Overall, results of statistical analysis were in line with the known safety profile of intravenous iron formulations.
Events with top 50 EB05 for oral formulations are presented in Figure 4. Similarly to the analysis of PECs for intravenous formulations, the most frequently reported events for orally administered products are well-known; 50% of PECs with highest EB05 concerned gastrointestinal events.

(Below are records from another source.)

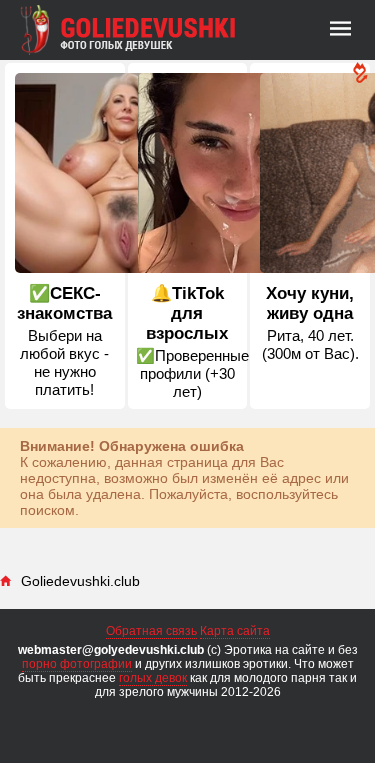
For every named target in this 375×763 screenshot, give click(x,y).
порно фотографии (77, 664)
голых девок (153, 678)
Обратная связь (151, 631)
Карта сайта (235, 631)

Iron overload and accumulation of iron in storage sites concerned 16% of the PECs with highest EB05. There were more reports of increased serum ferritin and increased transferrin saturation in patients receiving oral formulations than with intravenous products, with EB05s also being significantly higher. Majority of cases originated from the Region of Americas. In more than 90% of reports concerning increased serum ferritin, ferrous citrate or sulfate were used; iron polymaltose was used in less than 1% of cases. The pharmacokinetics profile of iron following oral administration of iron-polymaltose complex is quite different from that of ferrous salts. The iron-polymaltose complex is made of non-ionic iron(III), in a form of polynuclear iron(III)-hydroxide, and polymaltose ligands. The resulting complex is stable. Being in a non-ionic form, iron does not interact with food components and does not induce the generation of reactive oxygen species. Pharmacokinetics of the iron(III)-polymaltose preparations have been extensively studied. During the first six hours after administration, only a negligible increase in serum iron concentration is observed, i.e., as expected from the size of the complex, there is virtually no passive diffusion through intercellular spaces. Nevertheless, 2–3 weeks after application, the incorporation of iron into erythrocytes is not significantly different to that seen with ferrous salts.

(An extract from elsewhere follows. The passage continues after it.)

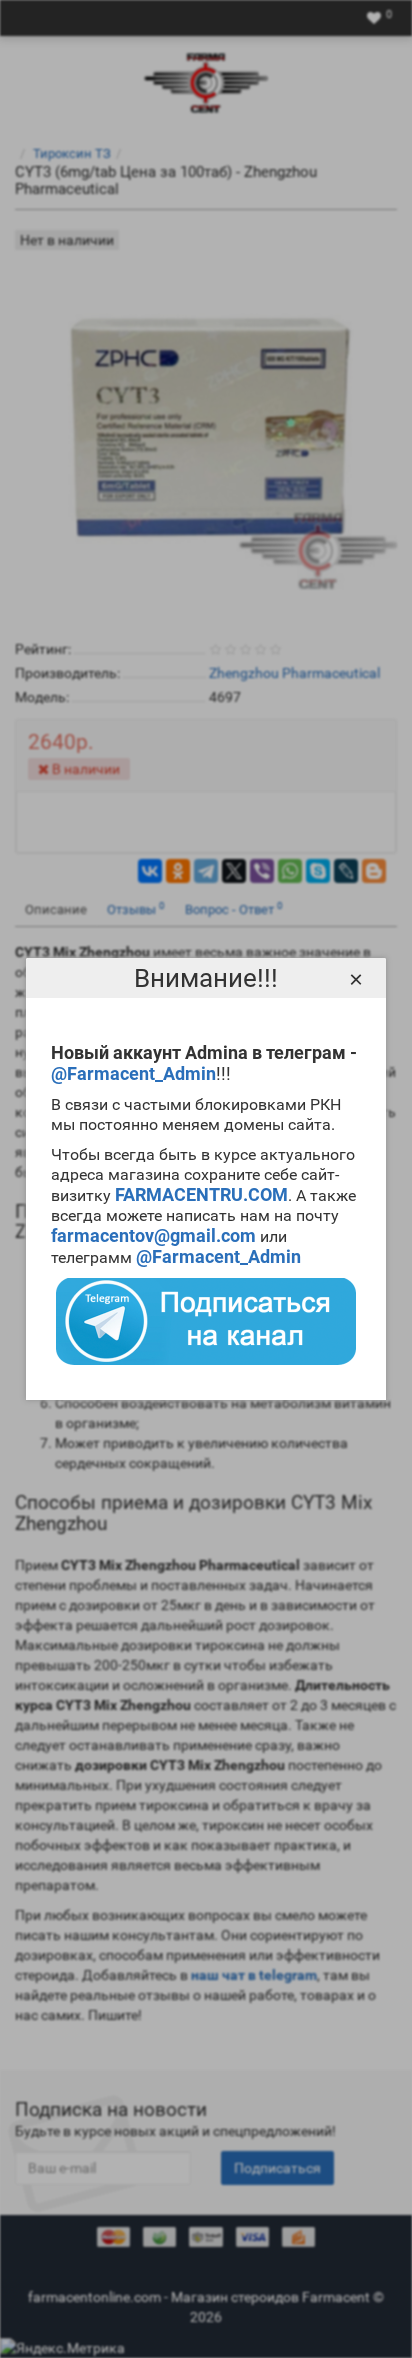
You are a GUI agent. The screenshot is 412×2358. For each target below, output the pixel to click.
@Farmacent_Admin (133, 1073)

In conclusion, statistical analysis performed for oral iron formulations also showed expected results. Other PECs with high values of EB05 did not provide new safety information that could alter their known safety profile.
Conclusion
In this analysis, Oracle Empirica was used to build a general overview of the safety profile of intravenous and oral iron formulations using data mining techniques. It was observed that the results of this quantitative evaluation are in line with the known risks for these products. Nevertheless, the results also highlighted adverse events that, although well known, are often overlooked in clinical practice, such as hypophosphataemia and its associated clinical consequences. Interestingly, it was also possible to conclude that the safety profile of oral formulations is variable, with iron polymaltose complex showing a significantly lower risk of iron overload and accumulation in comparison with ferrous salts, which we hypothesise to be due to the increased stability of the complex.

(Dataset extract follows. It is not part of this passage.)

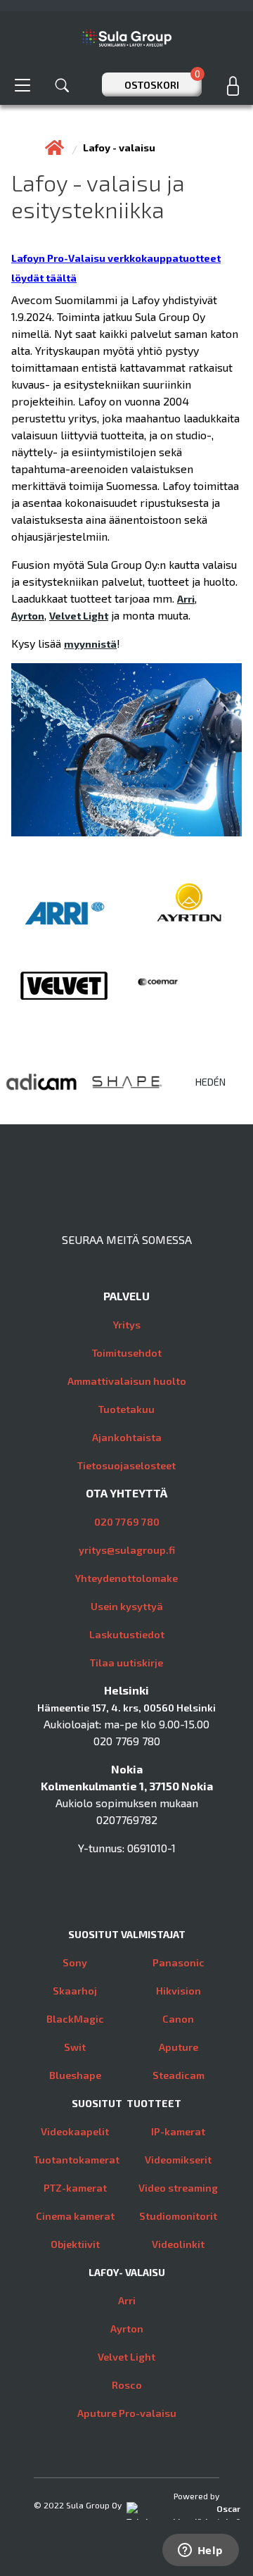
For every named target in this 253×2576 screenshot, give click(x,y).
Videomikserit (178, 2160)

Oracle Empirica is a powerful tool for both signal detection and analysis purposes. It allows not only to access data from large public databases, such as Vigibase, but also to translate it into statistical scores and implement diverse data visualisations in order to detect patterns and recognise trends. Besides data mining and signal analysis, PrimeVigilance also uses Empirica, through its Topics functionality, for workflow management and signal tracking, ensuring that all steps of the signal management process are adequately documented and compliant with the latest regulations.